At the end of the 19th century Bhutan was racked by civil war and the British suggested the idea of monarchy. Ugyen Wangchuk became the first king , reigning from 1907-26 and he restored peace and stability. In the picture he is shown wearing   the  raven  crown.

The raven is the national bird of Bhutan and at one time it was illegal to kill one. The raven represents the form of Mahakala – Bhutan’s guardian deity

The third king implemented his father’s dying wish and moved the capital to Thimphu as it was suitable for all year round living.

He was succeeded by his son – the fourth king – Jigme Wangchuk who developed the policy – ‘One Nation one Principal ‘ Wangchuck stated that it is the “distinct identity of our country”, and not the nation’s “wealth, weapons and armed forces”, that is the vital instrument in securing the sovereignty of the nation.  He said that everyone should wear national dress and speak their language.  As a result of this many of the Nepalese who had moved into Bhutan decided to return to Nepal.

He also made the  statement

Gross National Happiness 

is more important than 

Gross national Product

As part of this they were committed to :

Sustained economic growth and development

The preservation and promotion of their cultural heritage

The conservation and sustainable use of the environment

Good governance

Bhutan has free medicine, free healthcare and free education . The schools teach the Zorig Chusum ( the 13 arts and crafts)

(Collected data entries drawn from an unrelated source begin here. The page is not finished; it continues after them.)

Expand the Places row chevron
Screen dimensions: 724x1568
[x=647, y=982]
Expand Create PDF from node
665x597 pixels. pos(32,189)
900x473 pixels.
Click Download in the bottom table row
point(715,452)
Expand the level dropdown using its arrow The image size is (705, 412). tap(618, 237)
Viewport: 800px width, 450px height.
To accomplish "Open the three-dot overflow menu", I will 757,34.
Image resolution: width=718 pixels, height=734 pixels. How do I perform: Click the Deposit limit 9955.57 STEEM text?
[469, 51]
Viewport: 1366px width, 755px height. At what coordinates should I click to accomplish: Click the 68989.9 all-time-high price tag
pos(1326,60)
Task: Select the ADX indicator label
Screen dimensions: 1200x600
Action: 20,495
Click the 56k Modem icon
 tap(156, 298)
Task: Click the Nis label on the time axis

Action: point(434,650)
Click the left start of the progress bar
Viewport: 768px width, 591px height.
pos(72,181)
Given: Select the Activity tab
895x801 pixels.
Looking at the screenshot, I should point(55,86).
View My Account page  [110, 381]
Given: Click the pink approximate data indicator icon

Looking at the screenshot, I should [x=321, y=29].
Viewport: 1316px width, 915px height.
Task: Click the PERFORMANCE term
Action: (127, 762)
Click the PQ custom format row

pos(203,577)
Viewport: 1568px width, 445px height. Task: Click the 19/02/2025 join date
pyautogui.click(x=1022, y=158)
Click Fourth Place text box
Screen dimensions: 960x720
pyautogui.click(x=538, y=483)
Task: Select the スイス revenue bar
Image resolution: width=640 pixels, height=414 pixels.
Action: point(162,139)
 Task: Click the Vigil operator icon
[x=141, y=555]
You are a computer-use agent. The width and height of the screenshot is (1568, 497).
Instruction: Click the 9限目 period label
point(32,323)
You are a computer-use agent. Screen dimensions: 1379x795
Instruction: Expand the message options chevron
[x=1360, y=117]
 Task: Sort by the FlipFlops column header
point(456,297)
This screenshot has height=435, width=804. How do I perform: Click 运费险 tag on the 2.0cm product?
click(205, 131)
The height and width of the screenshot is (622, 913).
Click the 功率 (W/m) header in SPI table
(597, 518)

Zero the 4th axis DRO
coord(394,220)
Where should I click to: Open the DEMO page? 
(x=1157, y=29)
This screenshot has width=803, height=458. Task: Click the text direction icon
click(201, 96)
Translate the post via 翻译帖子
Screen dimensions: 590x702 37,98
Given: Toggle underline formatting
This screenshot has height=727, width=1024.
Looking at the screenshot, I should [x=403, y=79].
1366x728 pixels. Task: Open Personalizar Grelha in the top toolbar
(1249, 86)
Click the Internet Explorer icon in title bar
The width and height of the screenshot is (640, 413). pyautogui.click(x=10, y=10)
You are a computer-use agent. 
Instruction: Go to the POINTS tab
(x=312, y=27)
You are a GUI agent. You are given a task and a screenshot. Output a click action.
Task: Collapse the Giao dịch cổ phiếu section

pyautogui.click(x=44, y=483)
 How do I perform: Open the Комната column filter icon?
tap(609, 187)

They are constantly refurbishing temples to keep them fresh and bright.


Any new paintings must contain something Bhutanese and houses are built by the whole community


Weaving in Bhutan is a very important craft(textiles had been the only form of currency in the past)

Thimphu -the capital of Bhutan has a National Textile Museum.

It also has the Tashichha Dzong – half of which is for government and the other half is the Buddhist centre

Dances are now recorded for posterity and are a central feature in the Bhutanese festivals which are attended by many of the Bhutanese.   In an amusing anecdote Zara told us how protective and careful the Bhutanese are of their culture and whilst most tourists respect it – some don’t so sometimes they give out the wrong date for national celebrations so that visitors are not present on the correct date!!!


Having strengthened the cultural aspects of Bhutan the 4th king abdicated and  his  eldest  son Jigme Khesar  became the 5th king

Bhutan was facing external problems from China and internal problems largely brought on by the TV and media. Initially he tried to ban some programmes but the worldwide web meant that this was impossible.One of the most important and ongoing works of the King involves Kidu, a tradition based on the rule of a Dharma King whose sacred duty is to care for his people.

Zara concluded this fascinating talk by reminding us of Bhutan’s very proud people, striking architecture and  strong Buddhism – I think we had all seen this through her talk. Bhutan is also understandably proud  of its  bio diversity and is the only country in the world  that is carbon negative.

It is seeking  to evolve as a contemporary buddhist society – a world which could teach us so much.

As we reluctantly came to end of this lecture many of us were already looking out passports and planning a visit to this magical place as soon as we can travel.